Here’s everything you should know about Futura, on its 90th anniversary

We celebrate the typeface’s rich history in Bauhaus, mankind landing on the moon and World War II.

Not all typefaces can boast about landing on the moon, or featuring on the front of film posters, iconic publications like Vanity Fair (it's even the typeface you're reading this feature in), as well as being born from one of the most influential design movements.

The iconic typeface Futura turns 90 this year. That means it's been circulating since German typographer Paul Renner designed it in 1927. Originally created as a contribution to the New Frankfurt project, the geometric sans serif typeface was based on visual elements of the Bauhaus design style of 1919 to 1933. In fact, it was commissioned as a typeface by the Bauer Type Foundry.

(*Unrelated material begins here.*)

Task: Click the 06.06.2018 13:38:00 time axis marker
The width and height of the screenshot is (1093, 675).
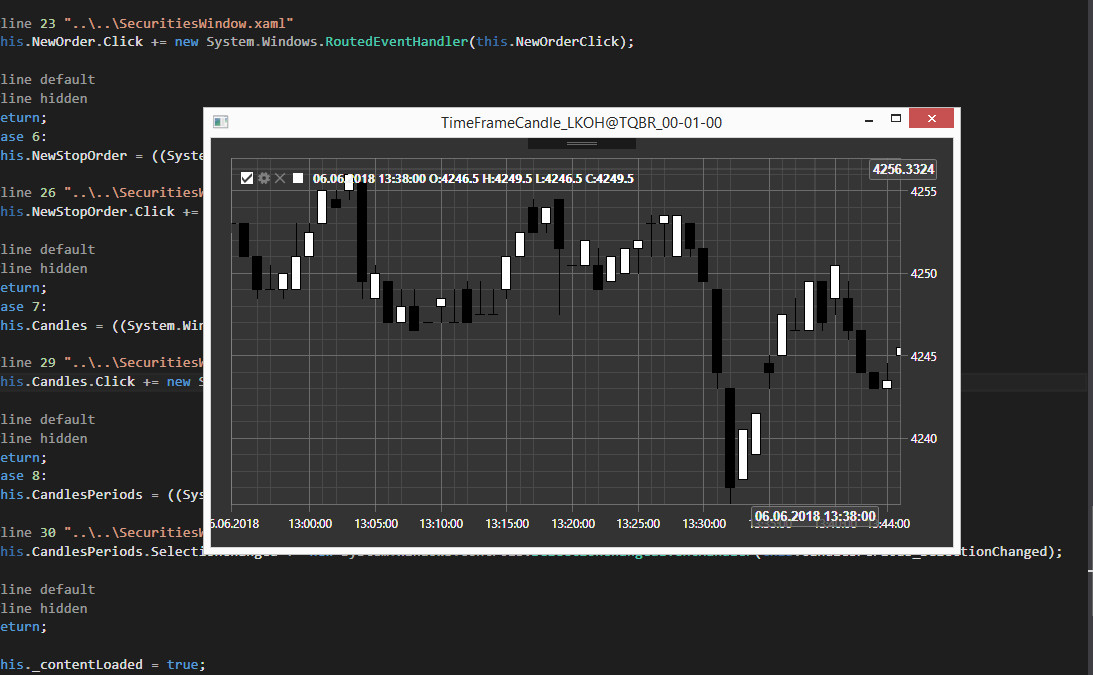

In this feature we celebrate Futura's origins and history, as well as how and when Futura has been used in significant points throughout Western history.

The Bauhaus was a school of art, architecture, graphic design and typography established by Walter Gropius at Weimar in Germany in 1919. It’s teaching method replaced the traditional pupil-teacher relationship with an idea of community – all artists worked together. It was designed this way to bring art back into the real world. Bauhaus was based on modernism and design associated with Bauhaus is generally radically simplified forms. The philosophy was that functionality and rationality ruled over the purpose of beauty in a commonplace object.

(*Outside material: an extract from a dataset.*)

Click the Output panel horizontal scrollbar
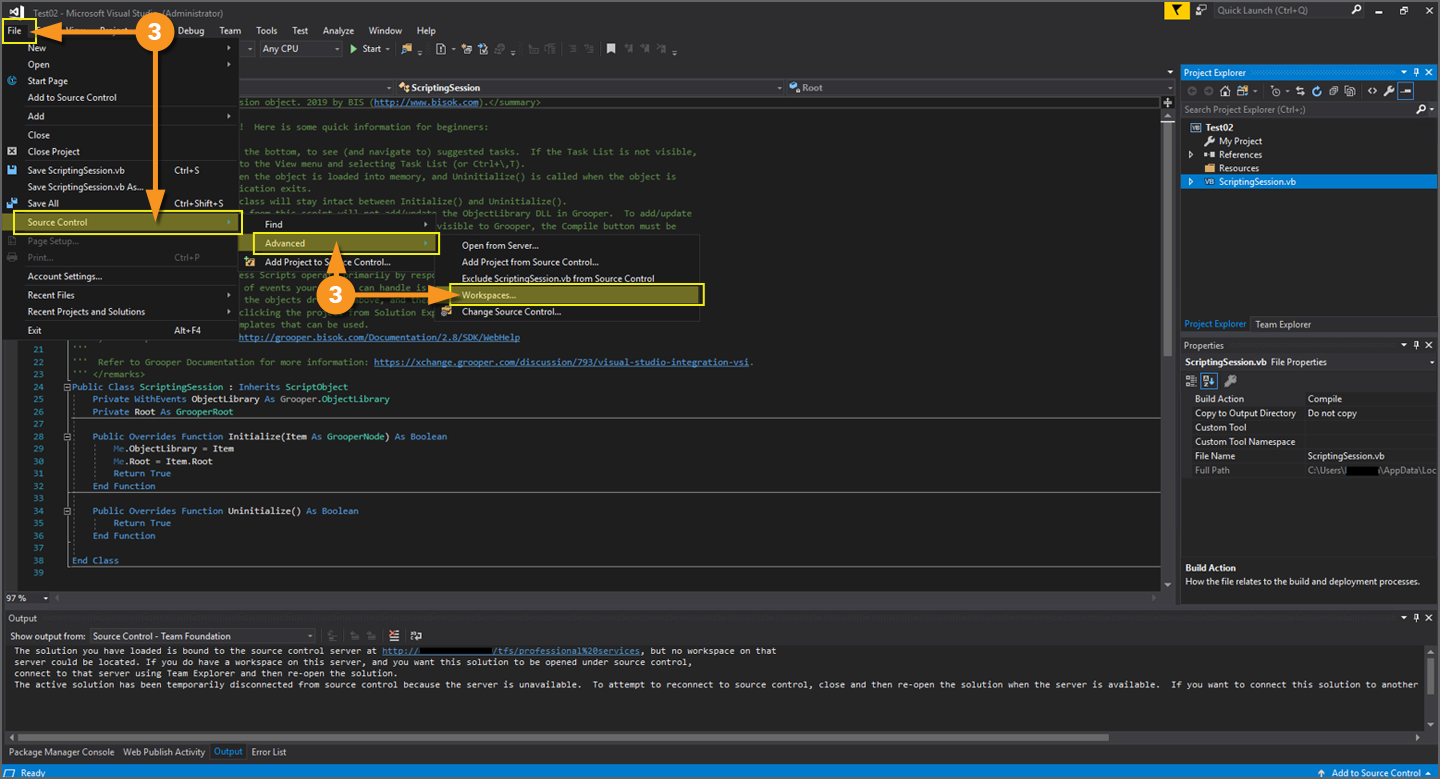 [x=560, y=738]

 In 1933 Bauhaus was closed by the Nazis, one year after the school moved to Berlin. Its influence was huge in the US, where many artists moved before and during the Second World War.

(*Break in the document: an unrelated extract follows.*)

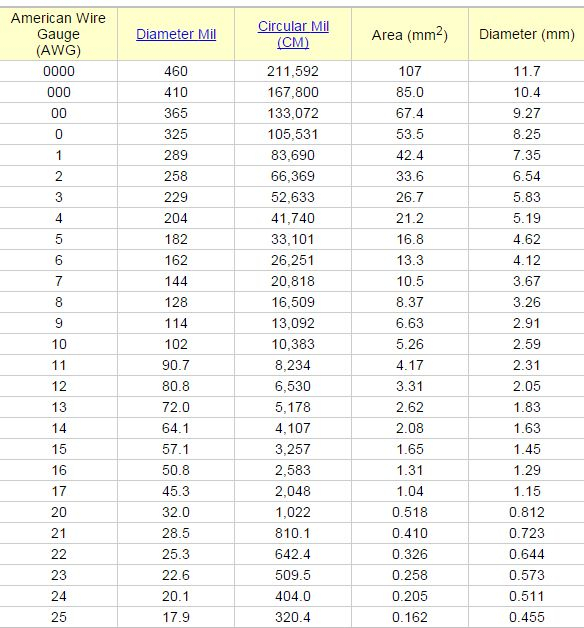Click circular mil value 4,107
This screenshot has width=584, height=628.
click(x=293, y=428)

Although Futura’s designer wasn’t directly associated with Bauhaus, he shared the ideology that a modern typeface should express modern models. In doing so he rejected most previous sans serif designs that are now known as grotesques. It was a distinct move away from typefaces based on sign painting, condensed lettering and 19th century serif typefaces.

Futura’s simple geometric circles, triangles and squares represent function over form, taking away the nonessential and decorative elements. This made it almost instantly successful as a typeface in the 20th century, with success still continuing today. A bunch of competing geometric sans-serif typefaces sprang up from foundries in the US following Futura’s release. It’s interesting to note that Futura was somewhat overshadowed in the UK however, with the iconic Gill Sans taking over London’s transport system and signage in the 1930s and 40s.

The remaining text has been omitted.